This event has now finished.
  • Date and time: Monday 14 November 2022, 3pm to 4.30pm
  • Location: Online only
  • Audience: Open to staff, students (postgraduate researchers only), the public
  • Admission: Free admission, booking required

Event details

Research is complex but it doesn’t have to be complicated. In this session, you will learn with two leading communicators of research, including communicating complexity, communicating around controversial topics, and communicating uncertainty. The session will draw on examples from peatlands but researchers from any field are welcome.

About the trainers

Dr Olivia V Ambrogio

Dr Olivia V. Ambrogio is the Assistant Director of the Sharing Science Program at the American Geophysical Union (AGU), where for the past 10 years she’s helped scientists connect with wider audiences.

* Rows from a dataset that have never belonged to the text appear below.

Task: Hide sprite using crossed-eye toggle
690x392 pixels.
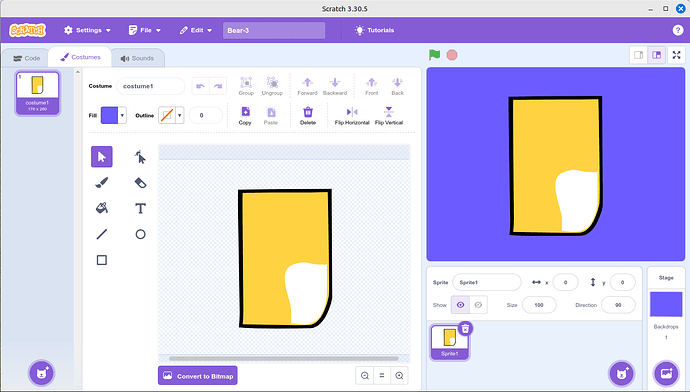Action: click(478, 305)
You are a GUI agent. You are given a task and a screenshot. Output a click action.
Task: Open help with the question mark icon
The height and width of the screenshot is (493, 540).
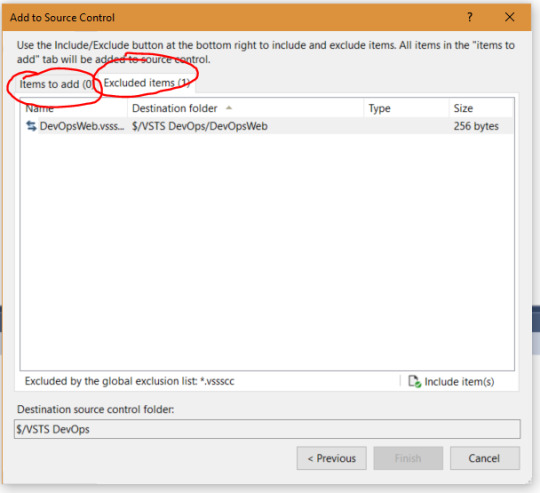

She is a biologist by training who got her Ph.D. studying the sex lives of marine snails. In spite of the surprising allure of this research, she eventually shifted into the field of science communication. In her spare time, she writes and takes nature photos, often frustrating her partner and friends (who just wanted to take a walk) by crouching on the ground to photograph an insect. Follow Olivia on Twitter.

George Hope

George Hope is Communications Manager at Oxford Net Zero and Greenhouse Gas Removal Hub, based at University of Oxford. A member of the Chartered Institute of Public Relations, his experience is in communications, public engagement, policy engagement, events and programme management. Connect with George on LinkedIn or follow his work on Twitter via Oxford Net Zero and the CO2RE Hub.

In case you missed the event you can catch up here: 

https://youtu.be/iNipdT2Zzkc

About the Global Peatlands Initiative

The Global Peatlands Initiative is an effort by leading experts and institutions formed by 13 founding members at the UNFCCC COP in Marrakech, Morocco in 2016 to save peatlands as the world’s largest terrestrial organic carbon stock and to prevent it being emitted into the atmosphere. The current greenhouse gas emissions from drained or burned peatlands are estimated to amount up to five percent of the global carbon budget — in the range of two billion tonnes CO2 per year.

Partners to the Initiative are working together within their respective areas of expertise to improve the conservation, restoration and sustainable management of peatlands. In this way the Initiative is contributing to several Sustainable Development Goals , including by reducing greenhouse gas emissions, maintaining ecosystem services and securing lives and livelihoods through improved adaptive capacity.